The St Vincent-registered vessel had travelled from Panama to Guyana and arrived here on October 10, 1998. The cocaine was found on October 22.  Local security forces had searched but found nothing and later sought the assistance of the US Coastguard and the DEA. The DEA had sophisticated equipment which found the drugs in the cargo hold.

Captain of the boat, Panamanian Thomas Fortune pleaded guilty and was sentenced to five years in prison and fined $7.6 billion. The seven crew members were deported to the various countries they hailed from. The boat was confiscated to the state and the drug was later dumped in the Atlantic.

Stabroek News attempted ascertain why this and other cases, such as the 2007 fish glue case which involved 106.5 kilos of cocaine, are not tried in the High Court where the defendants could receive life in prison.

This newspaper was told that only Director of Public Prosecutions (DPP) Shalimar Ali-Hack who along with then-DPP Denis Hanoman-singh represented the state in the MV Danielsen case could answer that question. Attempts to contact her proved futile.
‘Smart partnership’

“In a smart partnership with the assistance of their [the US agencies] more sophisticated instrument, the stash of cocaine was eventually found,” Prime Minister Samuel Hinds, who was then Minister of Homes Affairs had said on the MV Danielsen collaboration.
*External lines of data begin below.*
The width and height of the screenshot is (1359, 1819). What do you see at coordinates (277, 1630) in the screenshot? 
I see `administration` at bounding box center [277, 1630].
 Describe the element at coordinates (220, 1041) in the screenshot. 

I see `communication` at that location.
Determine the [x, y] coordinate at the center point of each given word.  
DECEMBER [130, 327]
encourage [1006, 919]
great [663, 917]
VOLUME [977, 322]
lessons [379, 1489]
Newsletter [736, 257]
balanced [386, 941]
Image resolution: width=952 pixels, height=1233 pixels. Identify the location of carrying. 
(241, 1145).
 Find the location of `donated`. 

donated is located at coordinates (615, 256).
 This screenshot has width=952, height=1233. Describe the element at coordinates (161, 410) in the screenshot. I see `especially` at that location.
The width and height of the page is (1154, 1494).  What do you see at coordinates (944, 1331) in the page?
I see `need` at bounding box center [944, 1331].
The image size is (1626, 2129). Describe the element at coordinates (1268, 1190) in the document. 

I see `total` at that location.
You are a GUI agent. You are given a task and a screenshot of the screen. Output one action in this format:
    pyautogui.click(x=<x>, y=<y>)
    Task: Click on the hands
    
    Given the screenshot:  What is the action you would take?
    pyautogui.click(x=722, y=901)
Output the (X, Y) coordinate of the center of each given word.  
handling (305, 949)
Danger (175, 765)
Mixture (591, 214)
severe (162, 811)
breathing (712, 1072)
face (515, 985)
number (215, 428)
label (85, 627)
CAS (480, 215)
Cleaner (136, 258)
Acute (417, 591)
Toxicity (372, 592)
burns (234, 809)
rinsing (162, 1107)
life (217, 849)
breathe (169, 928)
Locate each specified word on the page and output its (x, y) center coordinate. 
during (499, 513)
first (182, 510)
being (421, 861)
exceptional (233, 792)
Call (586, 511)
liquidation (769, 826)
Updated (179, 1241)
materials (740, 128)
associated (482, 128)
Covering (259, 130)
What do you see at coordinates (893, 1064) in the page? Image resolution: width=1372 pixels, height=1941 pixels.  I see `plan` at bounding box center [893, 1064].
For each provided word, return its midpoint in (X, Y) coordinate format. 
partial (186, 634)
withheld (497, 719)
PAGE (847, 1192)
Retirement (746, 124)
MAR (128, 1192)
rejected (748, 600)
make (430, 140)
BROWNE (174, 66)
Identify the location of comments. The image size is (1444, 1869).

However, there have been no other smart partnerships since and Guyana has come under severe criticism for seemingly ignoring large-scale drug traffickers who are allowed to ply their illegal trade without fear of being caught. It was left up to the US authorities to see persons like Khan, Peter Morgan and former army major David Clarke taken before a court of law for dealing in the illegal drugs.

In an invited comment on the recent Barbados sentencing, Attorney-at-law Nigel Hughes pointed out that the fact that the defendants were charged indictably was an indication of how serious the authorities were about the offence. He said in Guyana the police try people summarily on narcotics cases and these have a maximum penalty of five years. However, he said he could recall that there had been at least two cases where persons were charged indictably in connection with cocaine. One case had seen the Royal Canadian Mounted Police (RCMP) assisting in the investigation and one person had received a life sentence but the decision was later overturned and this apparently frustrated the DPP who withdrew the matter against the other defendants — about eight in number. Hughes said he could vaguely remember another case where the defendant was charged indictably.


‘There are problems’

On the issue of why most of the charges are laid summarily, one legal source posited that the police are sometimes afraid of the jury in such cases.

However, Crime Chief Seelall Persaud said that decision, whether to charge indictably or summarily, is taken by the DPP. And he said there are problems with charging persons with narcotics in the High Court.

“But there are problems. One has to do with time; one has to do with tampering with witnesses, tampering with jury… the High Court is congested… it takes a longer time to get them tried. We have one there since, I think, in the 1990s or early 2000 and something; an airport matter with a former rugby player. He was charged with having 69 kilos or something at the airport. He has been before the court for almost ten years and hasn’t come up for trial. [He is] out on bail,” Seelall told Stabroek News.

Meanwhile, when asked whether Guyana had been involved in anyway in the investigation of the matter in Barbados Seelall had this to say: “I can’t say at this point if Guyana participated in that investigation. I know the Narcotics Branch has worked with several countries and the support they provide sometimes is small; sometimes it’s bigger.”

Seelall, who has worked in narcotics for a significant portion of his career, said he was not at headquarters when the investigation was conducted and “I have not checked whether we did or did not.”

Security observers say that once the six drug convicts were apprehended in Barbados, Guyana should have been able to immediately pick up the trail here and crack down on others in the network. There is no evidence that this occurred.